S-Bahnen und Regionalbahnen voraussichtlich eingeschränkt: In Frankfurt viele gute Alternativen

Und nun wieder anders herum: Im Tarifkonflikt mit der Deutschen Bahn (DB) hat jetzt die Gewerkschaft Deutscher Lokomotivführer (GDL) ihre Mitglieder erneut zum bundesweiten Ausstand aufgerufen. Der Personenverkehr soll ab morgigen Donnerstag, 7. März, um 2 Uhr bestreikt werden. Das Streikende ist für den darauffolgenden Freitag, 8. März, um 13 Uhr vorgesehen. Von den Arbeitsniederlegungen werden absehbar auch wieder Regionalzüge und S-Bahnen im RMV-Gebiet betroffen sein.

Und wie bei den vorhergehenden GDL-Ausständen werden die U-Bahnen und Straßenbahnen der VGF, die vergangene Woche noch bestreikt wurden, sowie die von mehreren Busunternehmen betriebenen Buslinien in Frankfurt am Main voraussichtlich nicht betroffen sein und daher fahren. Sie können, so die städtische Nahverkehrsgesellschaft traffiQ, die S-Bahnen sicher nicht ersetzen, aber im dicht gestrickten Frankfurter Nahverkehrsnetz vielfach als Alternative weiterhelfen. Auch die Regionalbusse, die nach Frankfurt hineinfahren, sind erfahrungsgemäß „auf Linie“.

Weitere unangekündigte Streiks zu erwarten – Stets aktuell informieren!
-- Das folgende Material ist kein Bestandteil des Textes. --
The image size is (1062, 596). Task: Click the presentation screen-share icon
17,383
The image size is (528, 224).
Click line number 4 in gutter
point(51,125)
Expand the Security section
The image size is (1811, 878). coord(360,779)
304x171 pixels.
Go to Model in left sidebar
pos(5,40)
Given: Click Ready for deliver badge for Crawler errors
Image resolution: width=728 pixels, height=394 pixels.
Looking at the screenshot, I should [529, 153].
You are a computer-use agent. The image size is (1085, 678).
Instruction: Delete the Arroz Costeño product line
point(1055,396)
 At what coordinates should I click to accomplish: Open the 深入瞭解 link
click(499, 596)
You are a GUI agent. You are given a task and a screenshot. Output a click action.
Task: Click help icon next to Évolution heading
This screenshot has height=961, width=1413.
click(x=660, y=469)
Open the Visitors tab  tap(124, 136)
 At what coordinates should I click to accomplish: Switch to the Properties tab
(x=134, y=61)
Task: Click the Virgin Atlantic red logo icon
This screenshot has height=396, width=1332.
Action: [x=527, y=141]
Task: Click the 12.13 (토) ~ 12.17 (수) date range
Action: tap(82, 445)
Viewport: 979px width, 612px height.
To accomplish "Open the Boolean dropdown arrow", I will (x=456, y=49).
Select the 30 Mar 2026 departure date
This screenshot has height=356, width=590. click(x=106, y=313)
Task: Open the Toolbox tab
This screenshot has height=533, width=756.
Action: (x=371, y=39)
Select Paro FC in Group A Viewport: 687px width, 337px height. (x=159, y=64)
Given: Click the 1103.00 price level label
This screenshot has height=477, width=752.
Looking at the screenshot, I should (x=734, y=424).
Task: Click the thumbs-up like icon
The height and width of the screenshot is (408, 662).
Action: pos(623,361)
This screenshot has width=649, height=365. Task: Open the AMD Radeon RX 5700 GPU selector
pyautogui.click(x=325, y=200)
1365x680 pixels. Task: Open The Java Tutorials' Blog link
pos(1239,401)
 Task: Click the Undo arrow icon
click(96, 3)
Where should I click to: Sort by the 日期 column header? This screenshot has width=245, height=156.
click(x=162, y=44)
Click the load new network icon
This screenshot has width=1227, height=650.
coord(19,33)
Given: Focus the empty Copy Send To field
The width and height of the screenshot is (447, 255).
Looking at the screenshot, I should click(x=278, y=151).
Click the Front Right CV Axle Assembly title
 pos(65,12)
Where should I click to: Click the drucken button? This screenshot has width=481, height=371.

traffiQ und VGF empfehlen ihren Fahrgästen, sich auch für die kommenden Tage und Wochen möglichst kurz vor Fahrtantritt noch einmal aktuelle Informationen einzuholen. Man erhält sie über die Radiosender, am RMV-Servicetelefon unter 069/24248024, das rund um die Uhr erreichbar ist, über die App RMVGo, im Internet auf rmv-frankfurt.de und in den sozialen Medien. Denn die Gewerkschaft hat angekündigt, ohne Vorankündigung zu weiteren Streiks aufzurufen.